>> Begin EXERCISE INPUTS

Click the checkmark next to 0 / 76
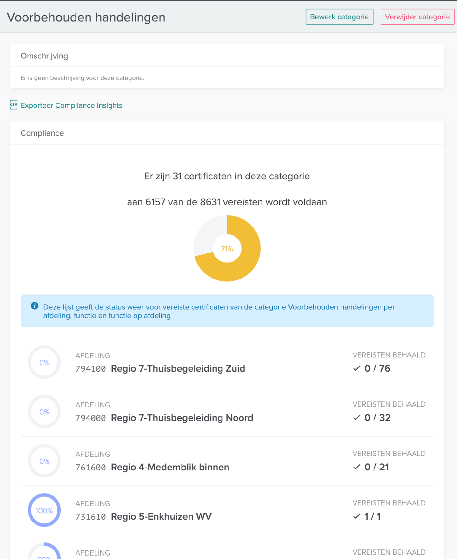457x559 pixels. point(357,368)
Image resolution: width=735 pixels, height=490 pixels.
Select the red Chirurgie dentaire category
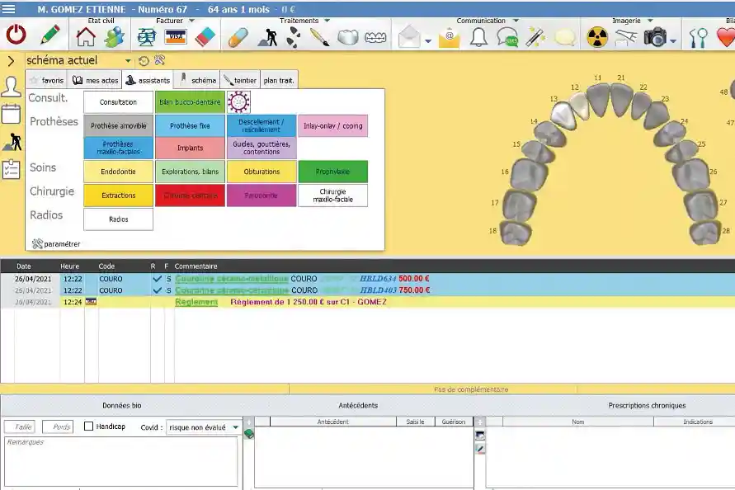189,196
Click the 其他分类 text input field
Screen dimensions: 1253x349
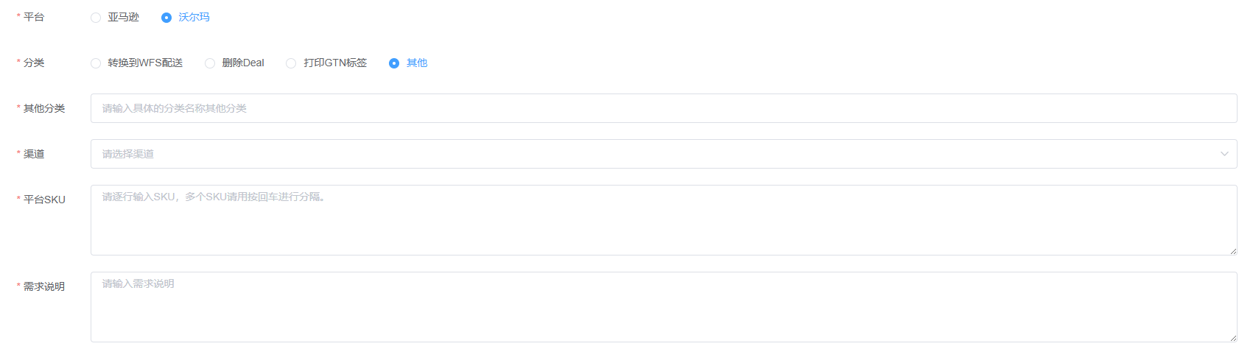(x=663, y=108)
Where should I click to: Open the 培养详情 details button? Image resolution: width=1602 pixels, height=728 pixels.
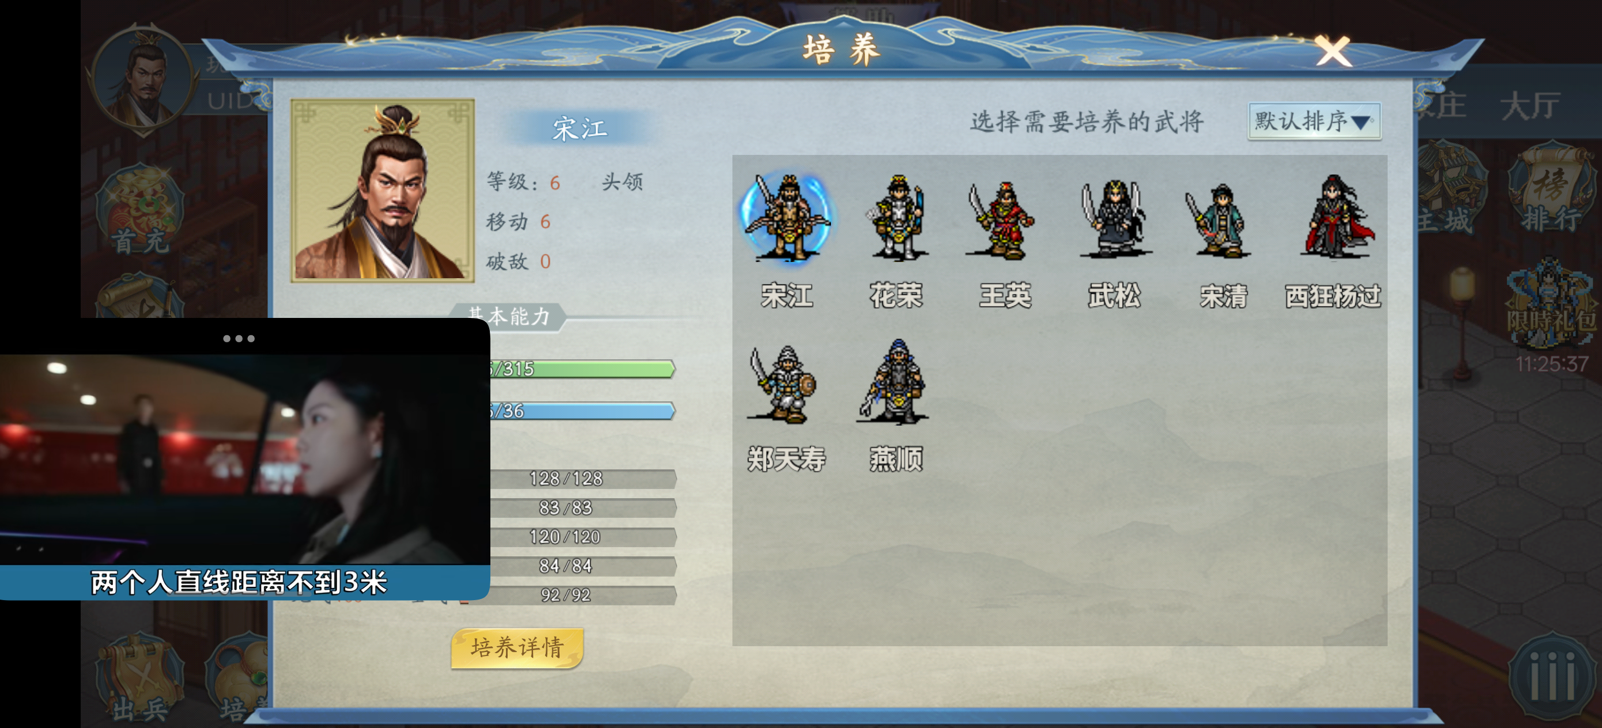tap(517, 648)

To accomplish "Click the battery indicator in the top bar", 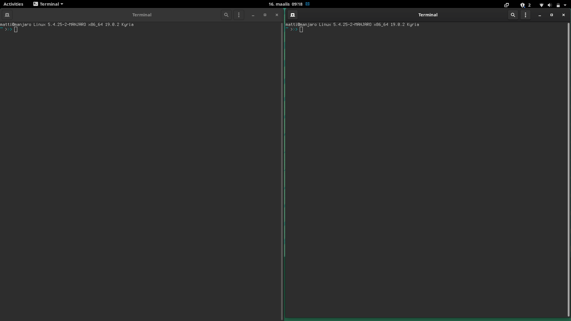I will [558, 5].
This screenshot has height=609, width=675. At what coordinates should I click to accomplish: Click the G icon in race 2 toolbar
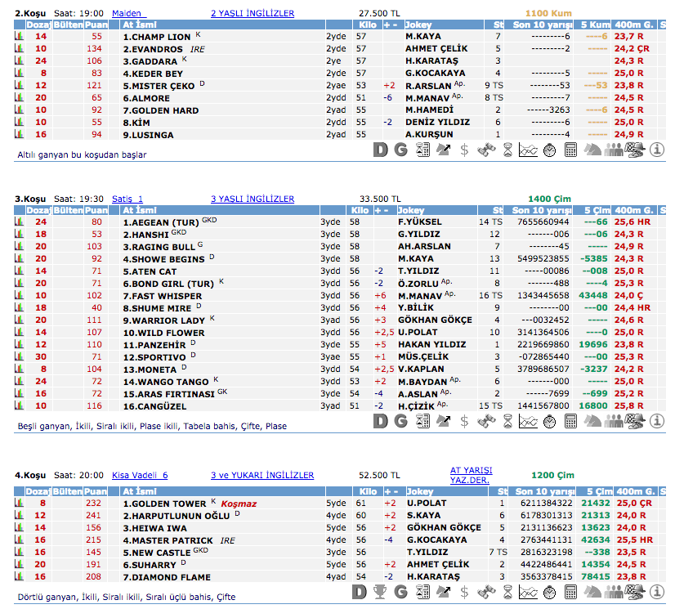pyautogui.click(x=400, y=150)
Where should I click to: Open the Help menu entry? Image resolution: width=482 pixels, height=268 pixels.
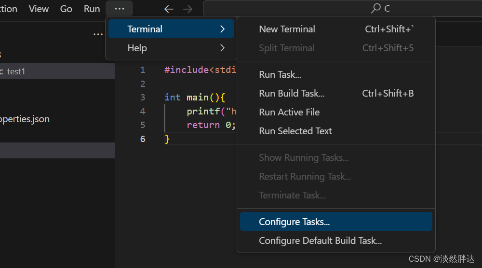point(137,48)
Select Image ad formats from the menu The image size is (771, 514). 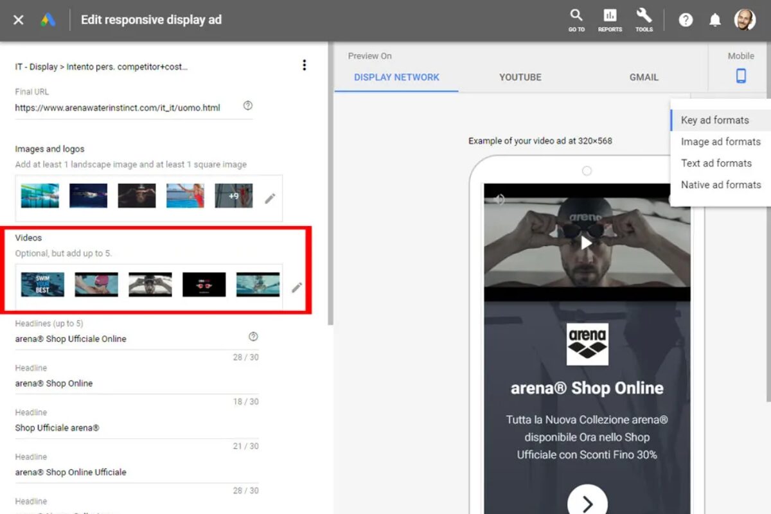[x=720, y=141]
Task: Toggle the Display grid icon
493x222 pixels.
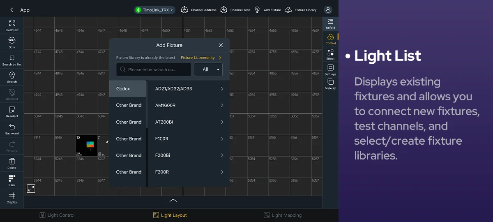Action: 12,198
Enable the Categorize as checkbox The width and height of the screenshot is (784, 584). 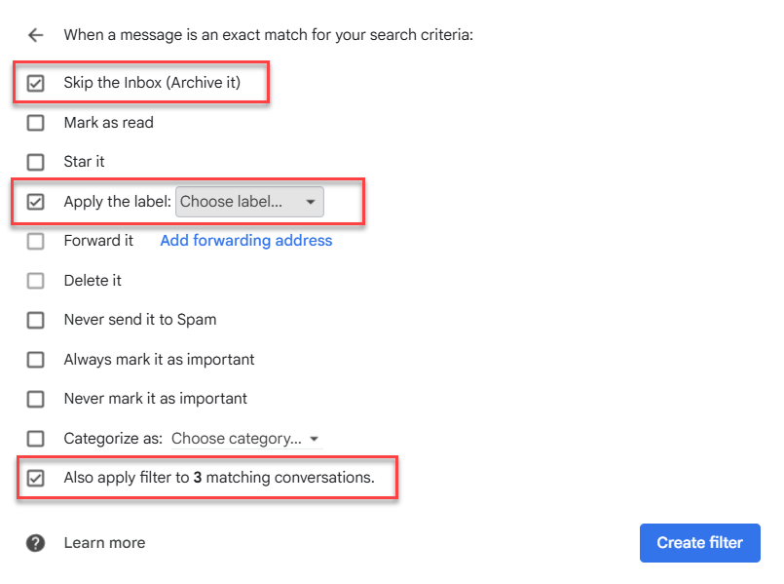[x=36, y=439]
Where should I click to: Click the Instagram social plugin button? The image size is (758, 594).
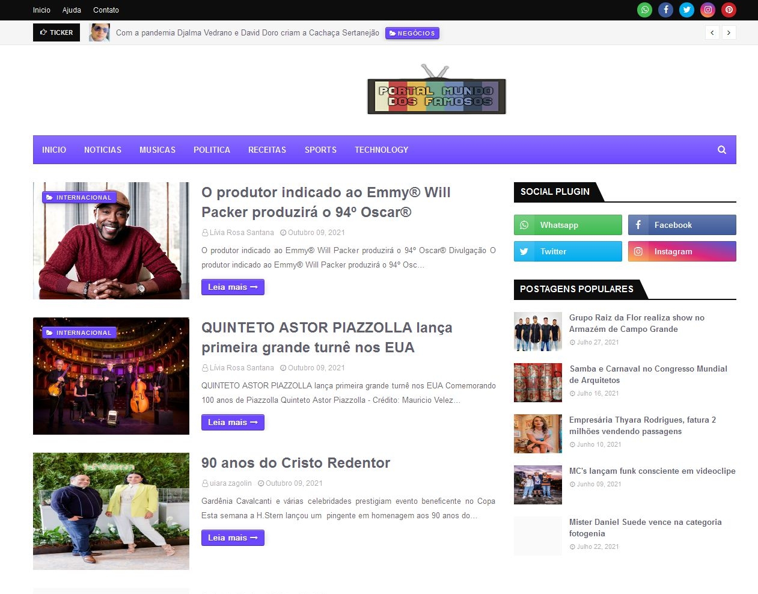tap(682, 251)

>> End EXERCISE INPUTS

▸ PROBLEM DESCRIPTION: How many of the lines above contain the word "button"? Reply with the number alone.

▸ THE ANSWER: 2